Ce moyen sera donc écarté.
– Concernant la motivation de la requête
Monsieur [U] soutient enfin que la requête préfectorale est entachée de nullité dès lors qu’elle ne contient aucun chef de demande et ce, en méconnaissance de l’article 4 du code de procédure civile aux termes duquel l’objet du litige est déterminé par les prétentions respectives des parties, telles que fixées dans leur acte introductif d’instance et dans leurs conclusions subséquentes.
Il est vrai que la requête déposée le 22 décembre 2022 par le préfet du Var ne mentionne pas formellement qu’il est sollicité une ‘prolongation de la mesure de rétention administrative’ dont fait l’objet l’appelant.
Cependant, ladite requête, après avoir rappelé les différentes décisions administratives prises à l’encontre de Monsieur [U], puis indiqué que, faute pour celui-ci de disposer de documents d’identité encore valables, un laissez-passer consulaire devait être sollicité auprès du consulat du Sénégal, demande au juge des libertés et de la détention de statuer sur le maintien de celui-ci au centre de rétention administrative ‘sur le fondement des dispositions des articles L.742-1 à L.743-25 du CESEDA’.
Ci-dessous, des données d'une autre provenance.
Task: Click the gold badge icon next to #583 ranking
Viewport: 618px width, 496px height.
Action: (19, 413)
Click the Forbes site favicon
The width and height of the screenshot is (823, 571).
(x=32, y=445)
Or, ces textes sont exclusivement relatifs aux demandes de prolongation de la mesure de rétention par le juge des libertés et de la détention.
Il s’en déduit que la requête préfectorale satisfait aux exigences de motivation prescrites par l’article 4 susvisé du code de procédure civile, de sorte qu’aucune irrégularité n’est encourue de ce chef, le juge saisi ayant été suffisamment et clairement informé de l’objet de la demande.
L’ordonnance déférée sera donc également confirmée de ce chef.
PAR CES MOTIFS
Statuant publiquement,
Vu l’article 66 de la constitution du 4 octobre 1958,
Vu les articles du code de l’entrée et du séjour des étrangers et du droit d’asile,
Déclarons l’appel recevable,
Déboutons [G] [U] de l’ensemble de ses moyens ;
Par conséquent :
Confirmons la décision déférée en toutes ses dispositions.
Fait à Montpellier, au palais de justice, le 26 Décembre 2022 à 17h46.